* INPUT FOR THIS TASK:
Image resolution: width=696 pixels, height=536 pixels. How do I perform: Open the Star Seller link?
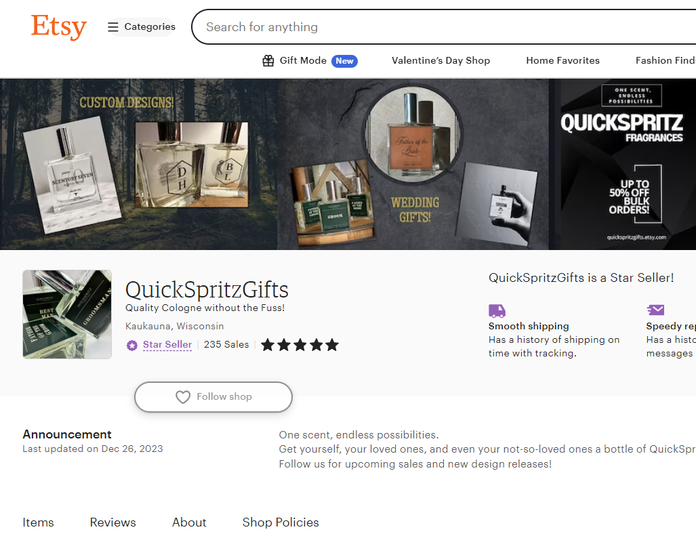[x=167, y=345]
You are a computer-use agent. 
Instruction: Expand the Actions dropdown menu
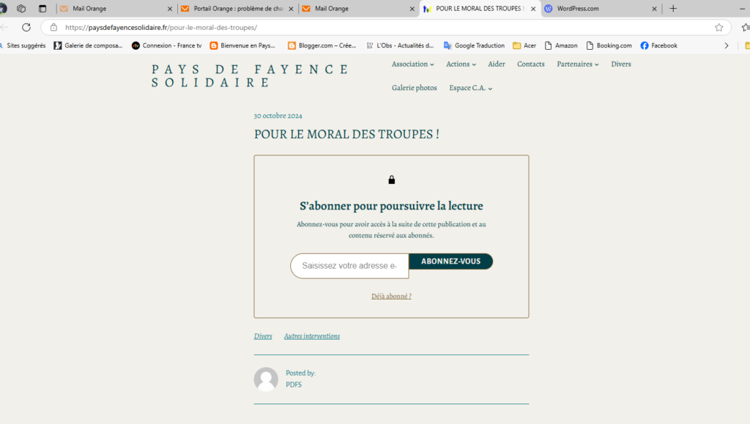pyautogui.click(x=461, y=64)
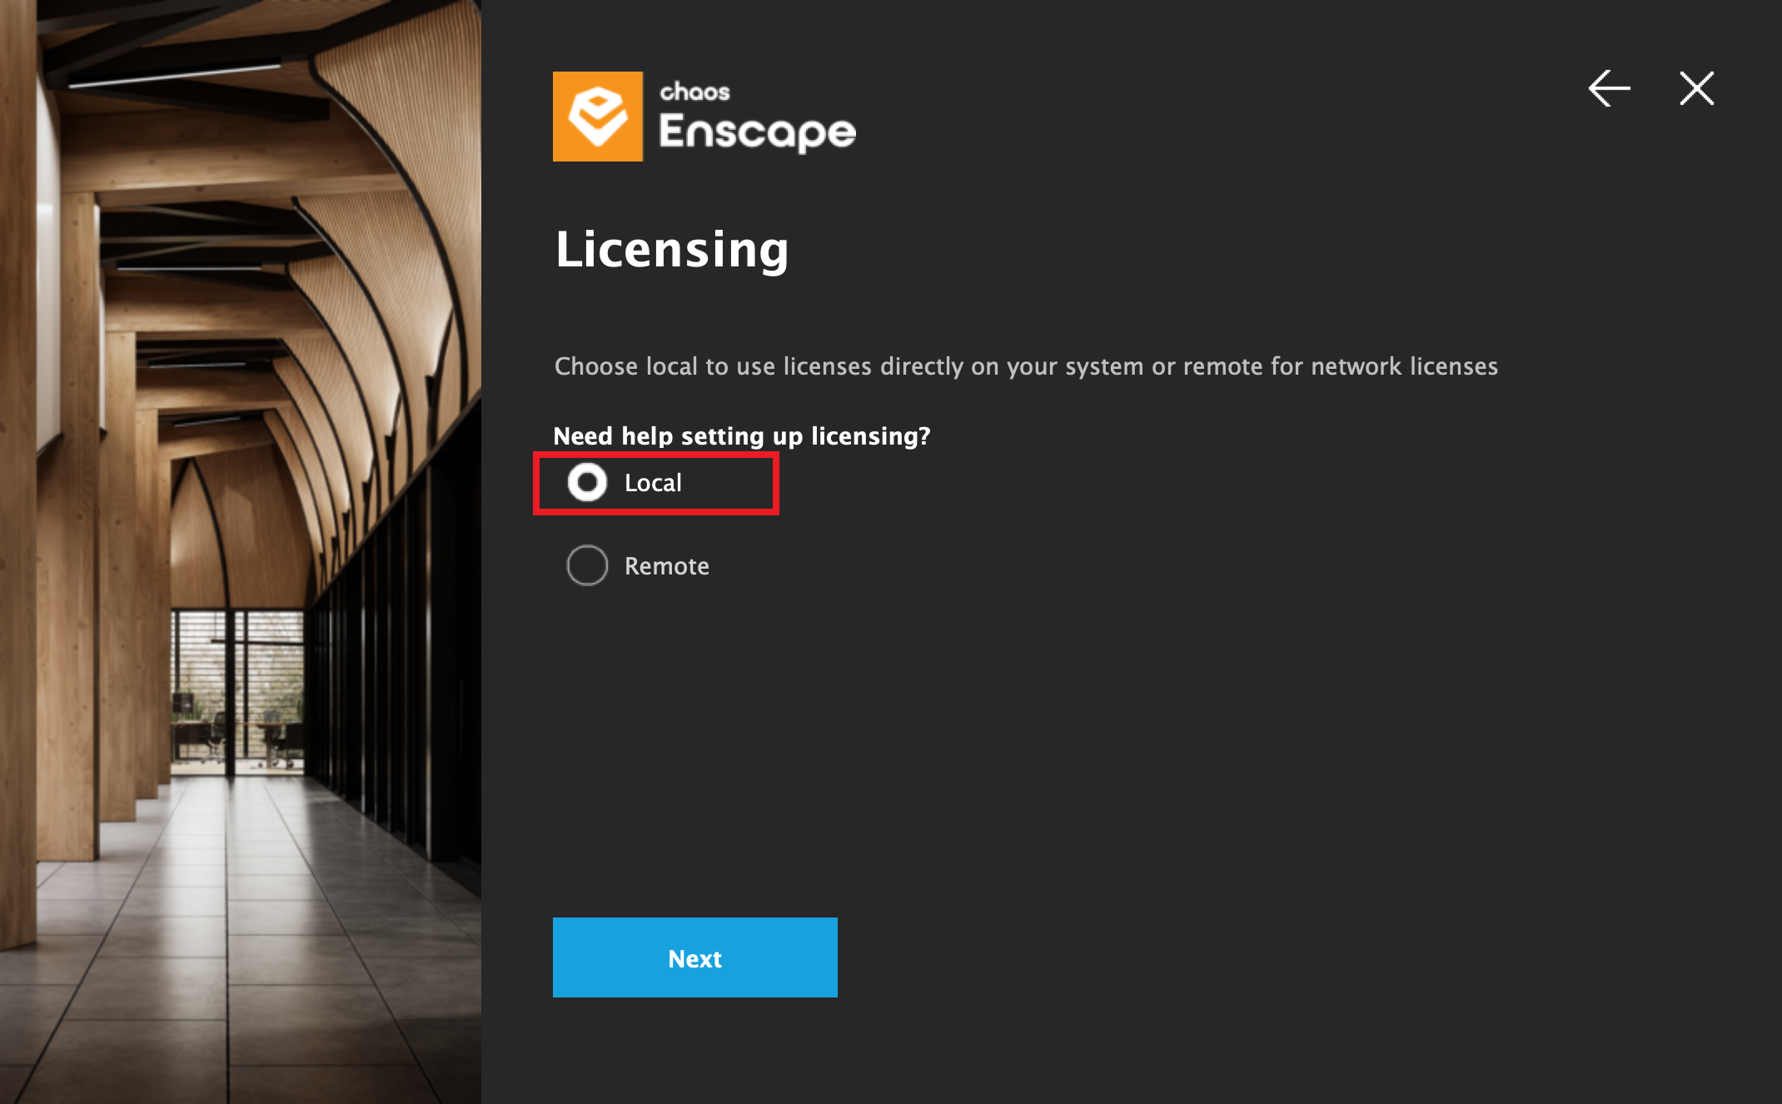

* DIRECTIONS FOR THIS TASK: Would you set down the material exactly as it stands, without the pictures?

* OUTPUT OF THE EXERCISE:
Image resolution: width=696 pixels, height=536 pixels. How do I perform: Open the Star Seller link?
[x=167, y=345]
You are a computer-use agent. 
Instruction: Expand the Actions dropdown menu
pyautogui.click(x=461, y=64)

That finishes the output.